Hubo imitadores con frases de dudoso ingenio. Estoy leyendo a Homero, era una excusa. Releo a mis clásicos, decía otro y voy apenas en el siglo de oro español. La cosa era sacudirse al latoso busca fans a mansalva. Circuló de manera profusa la respuesta de un redactor de medio pelo: “No estoy leyendo a nadie porque influyen mi estilo y me lo echan a perder”.
Lo cierto es que entre los autores hay grandes lectores que no necesitan presumir sus lecturas. Tampoco acuñar frases para sacudirse a los cretinos caza lectores a fuerza.
Sin embargo podía crearse un personaje semejante al que se protegía diciendo si me lees te leo. Un personaje, Feldespato, que no sólo lea por el placer sino también por razones de trabajo. Entonces en cierta situación declara: “Si tengo que leer una novela, leo una mía, la que esté escribiendo. Si los maestros dicen que el primer requisito de un libro es que debe gustarle al autor, ahí está la justificación. Tendría el privilegio de ser el primero. Los personajes serían a mi gusto. Podría efectuar ajustes de cuenta con personajes desagradables.

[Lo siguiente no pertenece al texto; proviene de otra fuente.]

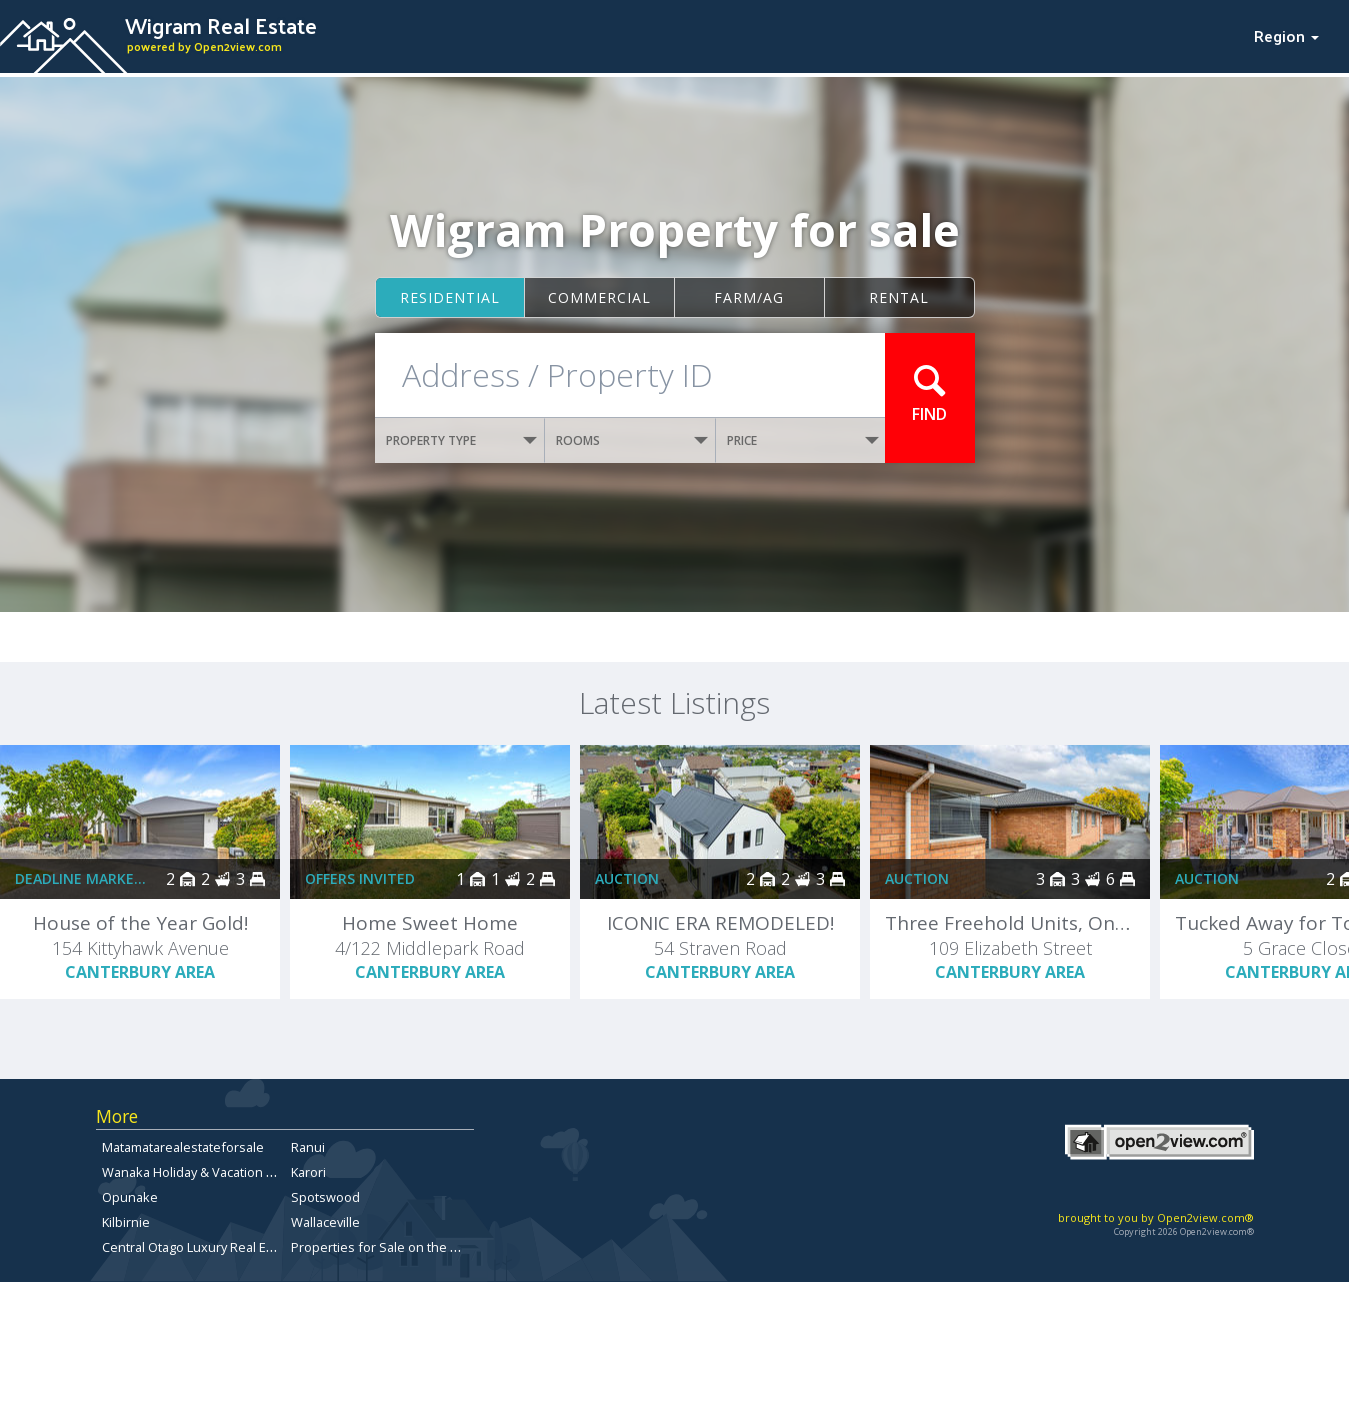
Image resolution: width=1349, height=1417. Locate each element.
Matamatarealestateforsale (183, 1147)
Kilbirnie (126, 1222)
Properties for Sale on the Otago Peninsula (420, 1247)
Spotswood (325, 1197)
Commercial (599, 297)
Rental (899, 297)
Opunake (130, 1197)
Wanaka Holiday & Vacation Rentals (206, 1172)
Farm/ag (749, 297)
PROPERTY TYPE (462, 440)
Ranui (308, 1147)
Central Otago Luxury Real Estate (199, 1247)
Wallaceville (325, 1222)
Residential (450, 297)
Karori (308, 1172)
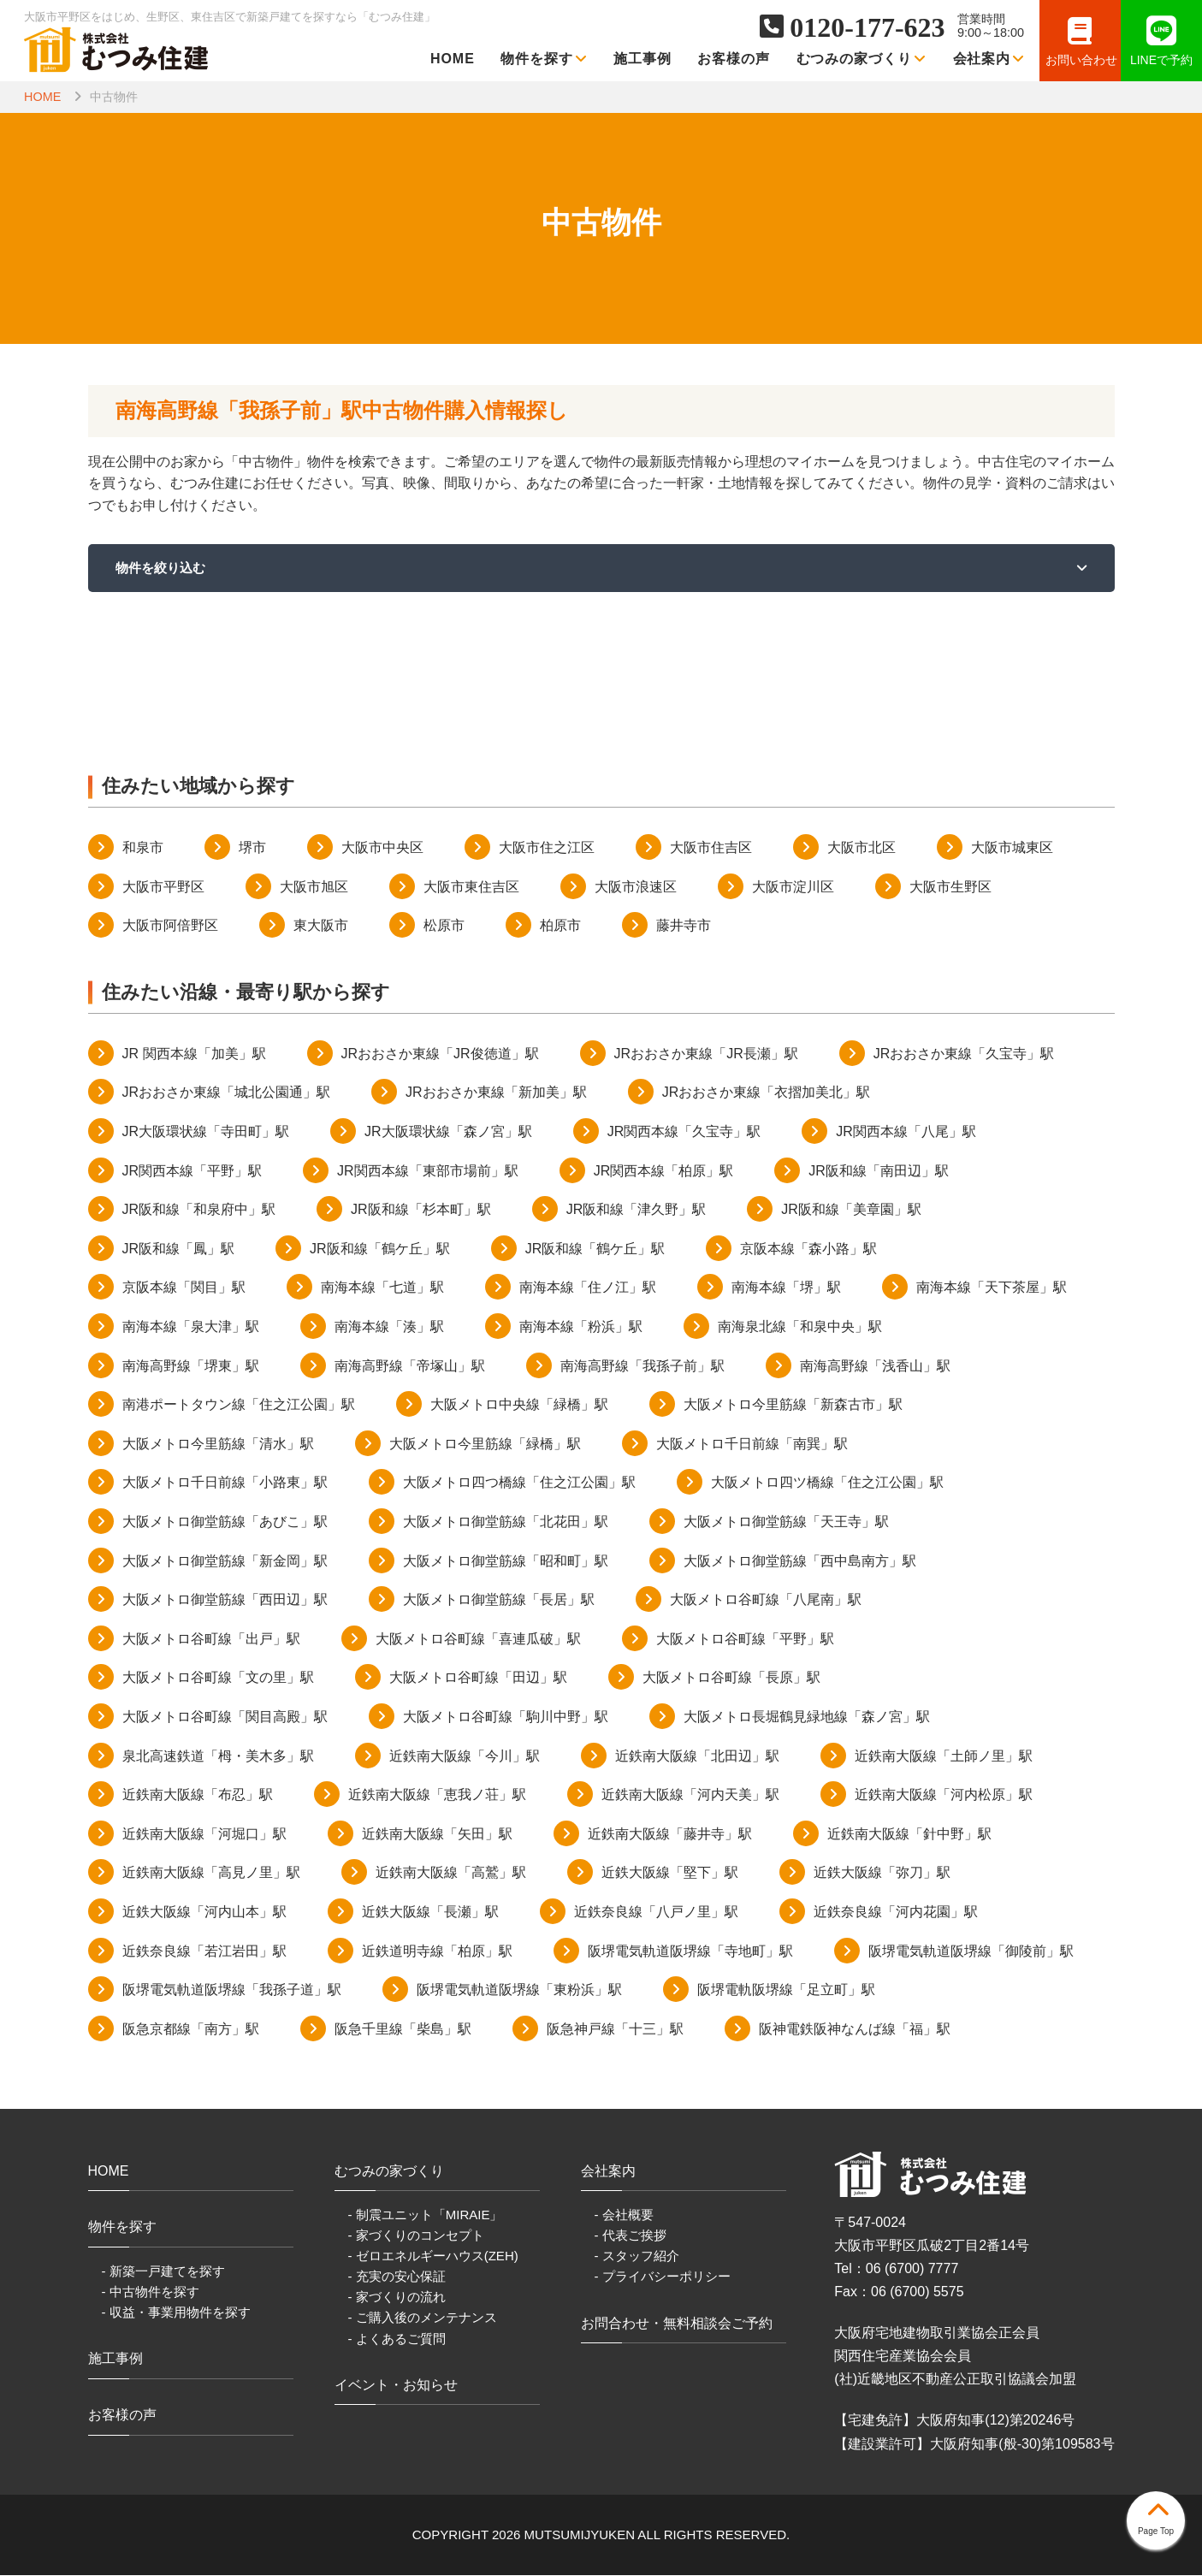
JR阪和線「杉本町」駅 (421, 1211)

Estoy leyéndome, dijo Feldespato en la primera oportunidad. Tiene ventajas. El uso del lenguaje, porque no me gustan todas las palabras, y me desagrada el mal uso del tiempo de los verbos porque no entienda lo que pretendan decirme. Así que si leo lo que escribo de antemano tendrá que gustarme. No he descubierto desventajas. Si las hallo te cuento. El único gusto hallado es corregirme y mejorarme. Quizá es el peor narciso, el perfeccionista. Odio lo mal hecho.